Selon l'Insee, la France a observé en 2025 un déséquilibre alarmant avec plus de décès que de naissances, marquant ainsi un solde naturel négatif de -6 000 naissances, une première depuis la Seconde Guerre mondiale. Dès janvier 2024, le président Emmanuel Macron a exprimé ses inquiétudes face à cette tendance, évoquant un besoin urgent de réarmement démographique. En janvier 2026, le gouvernement a également initié un plan national de lutte contre l'infertilité.

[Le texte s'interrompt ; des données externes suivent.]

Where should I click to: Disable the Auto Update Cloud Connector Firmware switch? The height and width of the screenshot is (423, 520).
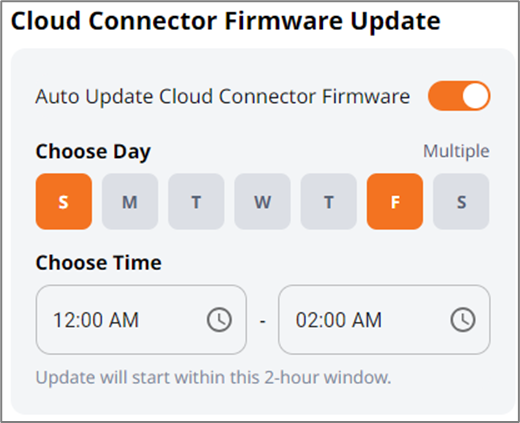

Dans ce contexte, Anne-Cécile Mailfert publie son essai, opposant une vision différente de la baisse de natalité, qu’elle considère non pas comme une crise, mais comme un reflet des fragilités d’une société en pleine mutation. Elle a approfondi ses réflexions à BFM, où elle souligne que le vocabulaire utilisé par certains leaders politiques véhicule une approche productiviste de la natalité, présentée comme une nécessité pour le système économique.
Elle rappelle que ce phénomène n’est pas nouveau. Les angoisses démographiques cycliques reviennent régulièrement, évoquant les lois des années 1920 qui prenaient des mesures strictes contre l'avortement. Elle cite aussi Susan Faludi qui a analysé le retour en force de messages anti-féministes suite aux mouvements de libération des femmes des années 80.
Elle fait également un lien entre cette panique et le mouvement #MeToo, observant que le retour de discours anti-féministes et traditionnalistes répond à des peurs identitaires et sociétales.
Mailfert évoque même une forme d'eugénisme moderne, alimentée par des idéologies technologiques, qui vont jusqu'à imaginer des méthodes de reproduction sans femmes. En effet, la question qu’elle pose dans son livre est : « Quel type d'humanité voulons-nous aujourd'hui ? » Elle plaide pour une vision où les conditions de vie et le bien-être des enfants sont au cœur des débats.
Pour elle, la baisse de natalité n'est pas la fin d'un cycle, mais un symptôme d'une société qui ne parvient pas à préserver la qualité de vie. Renverser cette tendance nécessite onze transformations dans nos pratiques sociales et économiques pour véritablement accueillir la vie.